Last week Moody’s Investors Service warned that the triple A credit rating of the US should not be taken for granted. That warning recalls Larry Summers’ killer question (posed before he returned to government): “How long can the world’s biggest borrower remain the world’s biggest power?”

On reflection, it is appropriate that the fiscal crisis of the west has begun in Greece, the birthplace of western civilization. Soon it will cross the channel to Britain. But the key question is when that crisis will reach the last bastion of western power, on the other side of the Atlantic.


America no longer has the luxury of expecting that shoving its head in the sand long enough will fix everything. Indeed, we now live in a world where whole developed countries are being bailed out. A mere 3 years ago this would have sounded ludicrous and deranged, and now it causes a flurry of buying excitement in the stock market. Unfortunately, a repeat of the days of September 2008 is fast approaching, only this time absent Marsians coming to bail out the world, we are on our own.

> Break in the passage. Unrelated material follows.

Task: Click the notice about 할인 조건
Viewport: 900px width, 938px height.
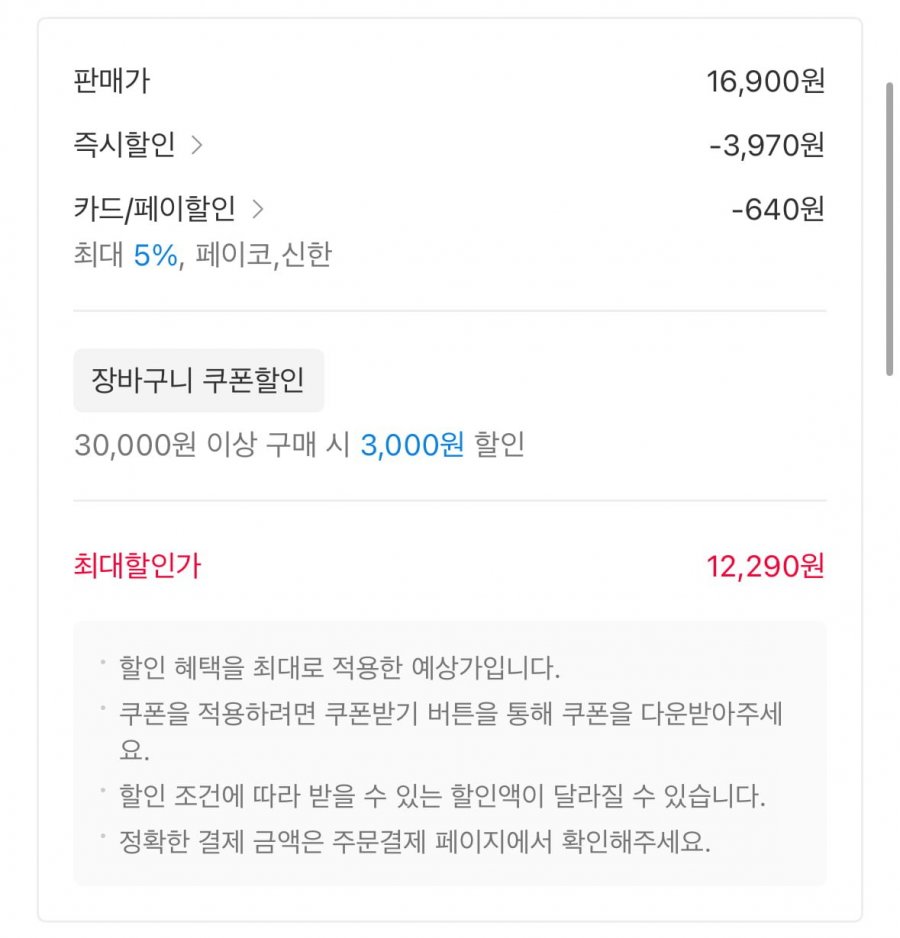Action: pos(442,797)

http://www.zerohedge.com/article/coming-america-greek-sovereign-debt-crisis

by RobotTrader
on Wed, 02/10/2010 - 19:27
#225902

Meanwhile, Riverboaters are starting to "front run" a positive resolution to this mess by buying junker stocks like this:



by RobotTrader
on Wed, 02/10/2010 - 19:36
#225925

And my buddy Rasputin throws in his 2 cents:

..............................

Youza! Denninger reveals the true extent of EU scroomage.
Rasputin - Wed, Feb 10, 2010 - 07:18 AM

In a missive found here:

http://market-ticker.org

...Karl Denninger reveals just how much debt the EU idiots have run up.

Here is an excerpt:

"Yet unlike Greece, which has a GDP of EUR $261 billion, Spain's is EUR 1.134 trillion and Italy's EUR 1.406 trillion. Portugal and Ireland's economies are smaller, but they belie big problems, with the "best" indication being the external debt to GDP ratio.

Italy's is 127% (the US is running close to 100% at present), while Greece's is 161%. Spain's, on the other hand, is 171%. Germany, for all of its vaunted "strength", runs 178% of GDP, Portugal is at 214% and Ireland is running an unbelievable 1267%.

That's right - tiny Ireland with EUR 144 billion in GDP has well north of a trillion Euros outstanding in external debt."

(Ras):And he doesn't even discuss Japan, which I understand is also over 100% debt-to-GDP.

So, it is truly "Inflate or Die" time for the world's economies.

Which one will they choose?


And by the way, all of these fiatscos the Fed is flinging go to fund Uncle Gorilla who is the:

1. Employer

2. Mortgage provider

3. Entitlement disburser

4. Buyer

5. Seller

...of first, last and ONLY resort and is able to impose his will on the entire economy, distorting markets and sectors as he sees fit.

Sheesh, just look at the hiring boom in D.C. and the continued housing bubble there for all you need to know regarding Uncle's ability to spend our way out of this little recession.

Bernanke says "any minute now...we're gonna raise rates and also hand back all that toxic trash to Wall Street".

Here's the link to his testimony:

http://federalreserve.gov/newsevents/testimony/bernanke20100210a.htm

So, if the Fed isserious, and follows through, then it's right back to "Great Disintegration I".

But as Mike Tyson used to say:

"Everybody's gotta plan, until they get hit in the face".

Let's see how tough Big Boy Bernanke is when he gets smacked with the upper-cut of McStucco prices crashing another twenty-percent because no one will touch a Fannie/Freddie MBS.

Or when he takes a right-cross on the chin from the liquidity-driven stock market dead cat bounce ending and everyone's 401(k)/IRA/mutual fund re-collapses.

Or, when he feels the pressure of Congress telling him to take a dive and implement "QuantSleaze 2.0".

Then we'll see who's woofin' and who came to fight.


LOL...


by Landrew
on Wed, 02/10/2010 - 19:36
#225927

Tyler, I do not understand your Keynes reference to all of the debt expenditures. I have never read where Keynes thought bailing out banks, ins, autos, etc. was a good thing. In fact reading his work points more towards tax cuts with a combination of work programs like the WPA. Can you point me to what you mean buy Keynes bailout spending?